The setup can be made by soldering directly the wires, comming from the float switches, the pump, and the 12V supply, on a DIL16 IC support on wich you connect a DIL 16 micro relay.
Be sure to have some Normally Closed float switches when the float thingy is LOW !

Here is a pic of mine :









Cheers, JAy.


----------



## rrguymon (Jul 22, 2005)

Well If I am looking at your diagram correctly you have set your self up for a flood if the relay fails. It appears the relay powers the pump when it is off (no power to coil state). I think it would be much safer if the relay had to be energized (power the to coil) to power the pump. IME when relays fail (almost 100 %) the normally closed contacts stay closed.

It also looks like if the bottom switch (not sure if that is 1 or 2 from your discussion) was fail open or solder joint broke the system would just chatter (on off on off on off on off) if the top switch was closed.


----------



## Jay1st (Jan 16, 2006)

The relay is shown in de-energized state and the pump runs ONLY if FS1 and FS 2 are on.

I have it on my tank for a while and no problems (except snails in the float switch)..


----------



## wiste (Feb 10, 2006)

Curious about the cost of your setup. 
Can you give a cost breakdown and specific parts used?


----------



## rrguymon (Jul 22, 2005)

Ok. Must a Euro thing. It just looks odd to my American mind. Both float switches are shown closed applying power to the relay coil. The relay is also drawn in an energized position (for amercican schematics).

If the float switches are drawn low water position and the relay is drawn de-energized (opposite of what it should be if the switches are closed) then It should work ok.

Rick.


----------



## Jay1st (Jan 16, 2006)

The cost is very low.

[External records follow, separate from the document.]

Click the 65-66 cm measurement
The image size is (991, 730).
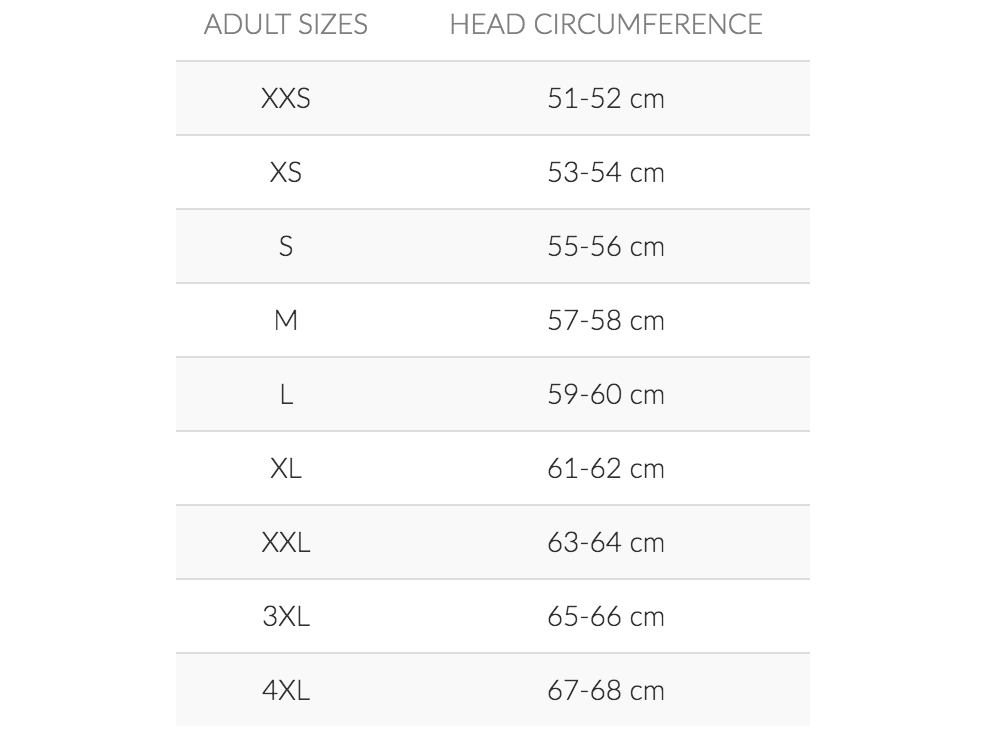606,616
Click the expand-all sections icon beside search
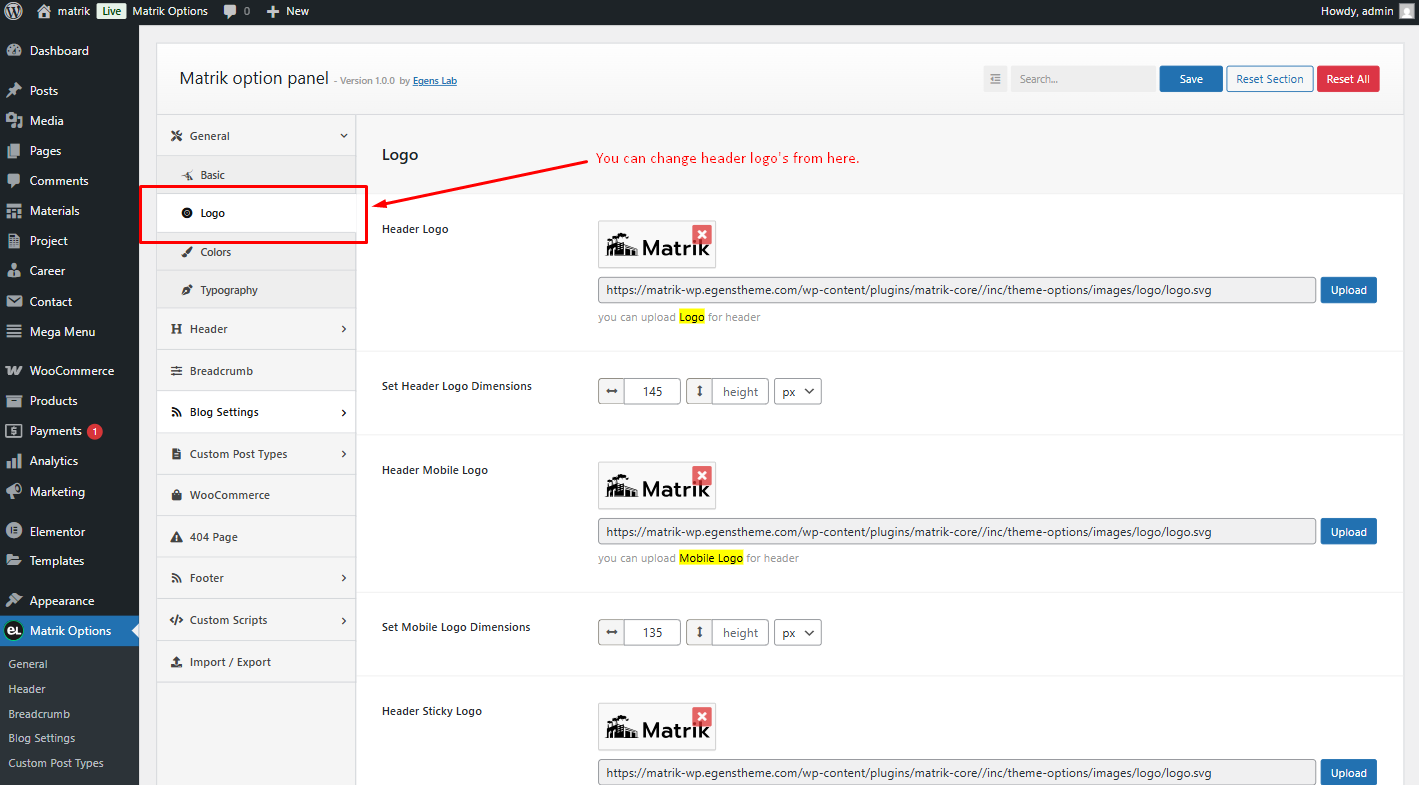The image size is (1419, 785). click(995, 79)
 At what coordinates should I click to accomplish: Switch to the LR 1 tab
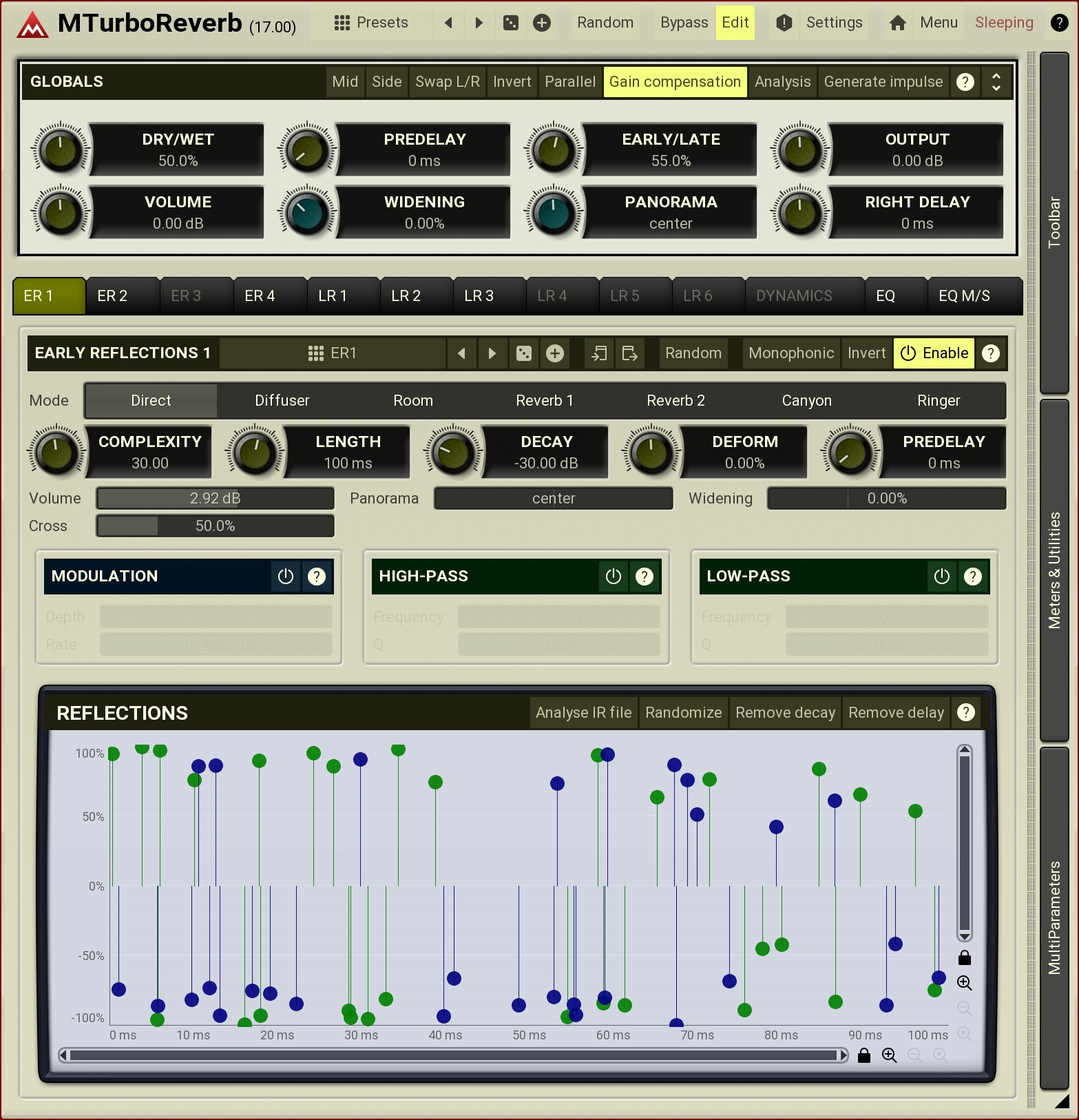333,296
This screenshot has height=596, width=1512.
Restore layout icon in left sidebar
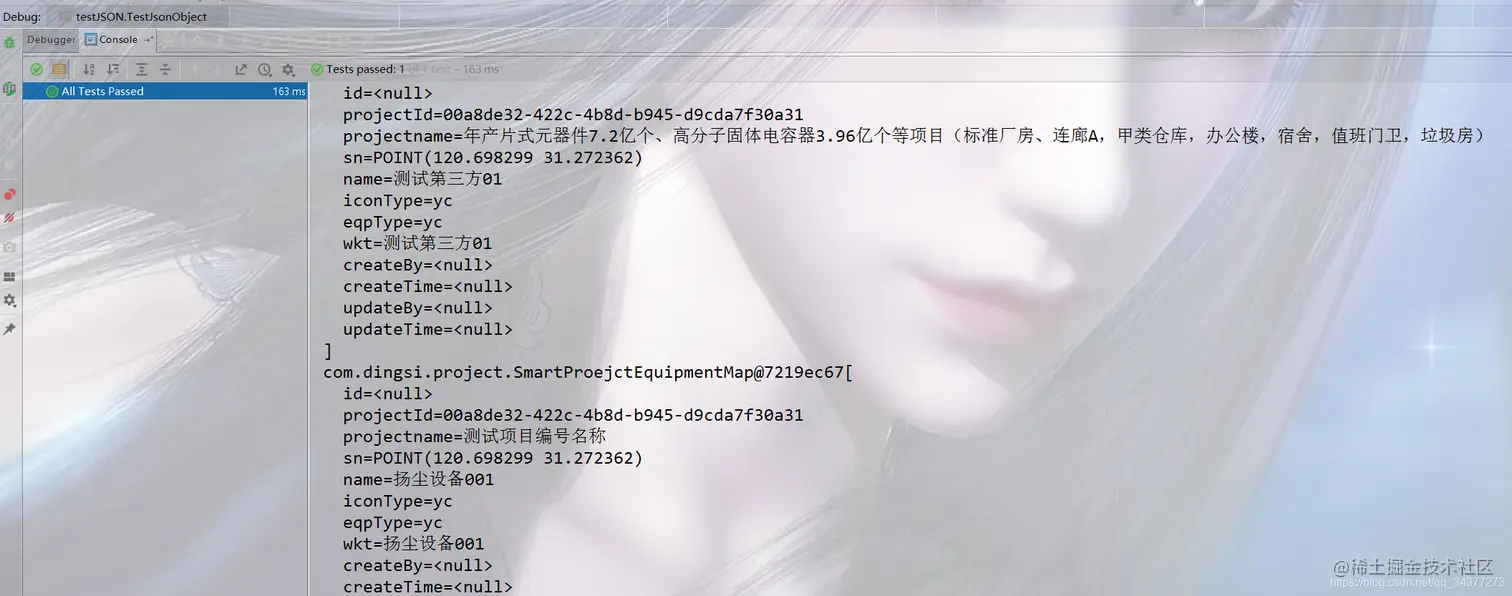click(9, 276)
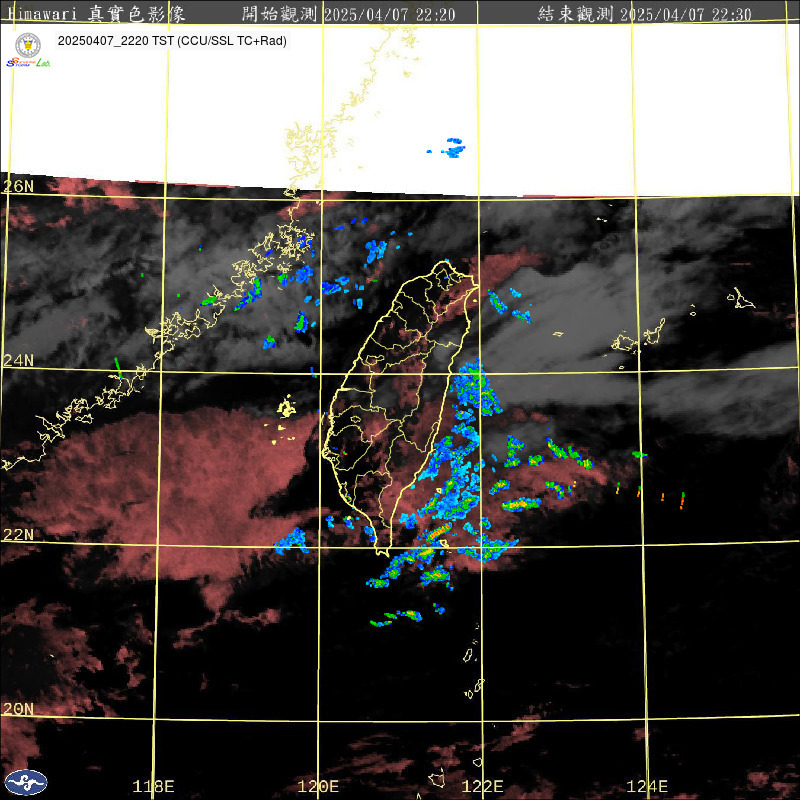Click the northern tip of Taiwan
The width and height of the screenshot is (800, 800).
pos(442,266)
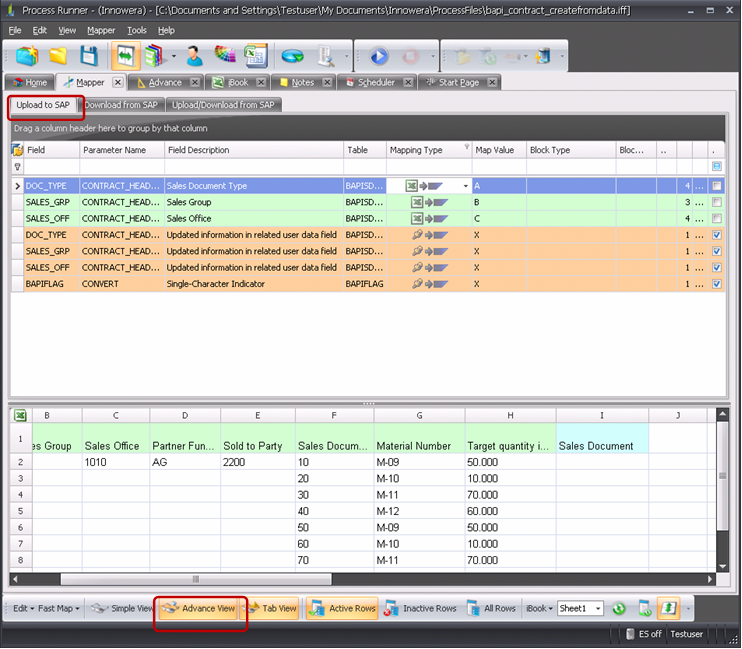Viewport: 742px width, 649px height.
Task: Open the Mapper menu
Action: click(100, 31)
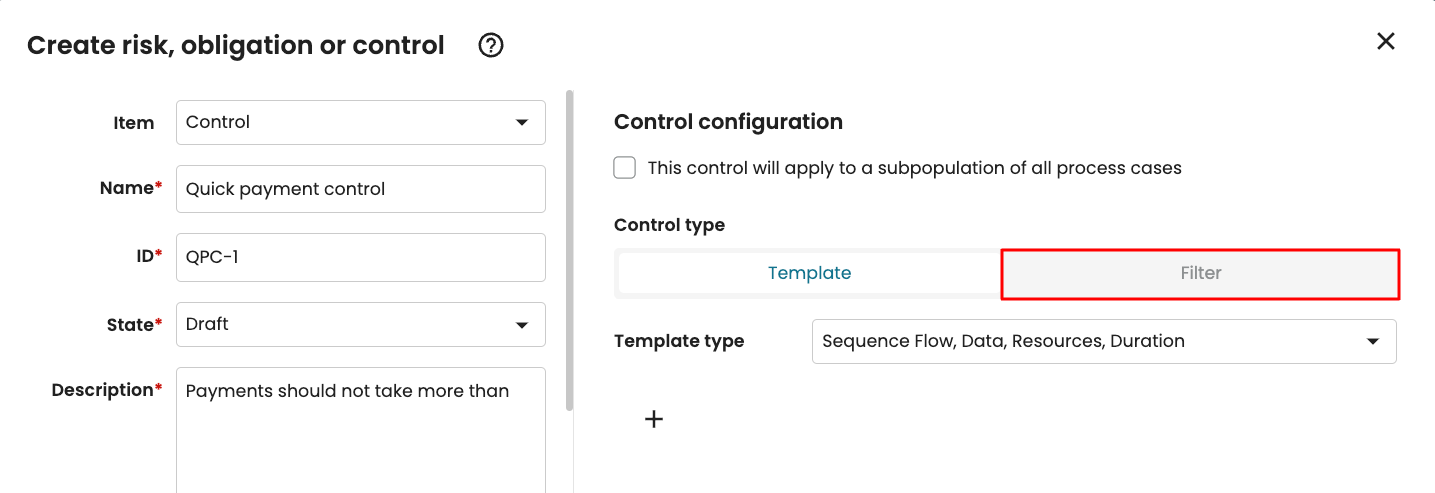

Less than 25$.
I guess if I give you the parts ref for the supplyers we have in europe it might not help much, so I'll give the general list of parts:

_2 float switches like those in the picture (7 euros here), N.C. when the floating thingy is in the lowest position. 
_1 12V DPDT micro relay DIL 16 (like THIS
one)
_1 DIL 16 IC support (easy relay change)
_1 small 12V pump (I use a pump for a camping-car water system, 8 liters/min)
_a buch of wires and some heat shrink tubing.


----------



## Jay1st (Jan 16, 2006)

> Both float switches are shown closed


No, look carefully at the picture, they are open position.


----------



## rrguymon (Jul 22, 2005)

Jay1st said:


> No, look carefully at the picture, they are open position.


Ok I see there is every so slighty a gap. They sure looked closed to me. Looks like a good system should work fine and a simple electrical failure will not flood your house.

Rick


----------



## Jay1st (Jan 16, 2006)

> They sure looked closed to me


Sorry for that, next time I'll choose an other type of switch in the software I use to make it more visible, tx for the remark that may induce mistakes.


----------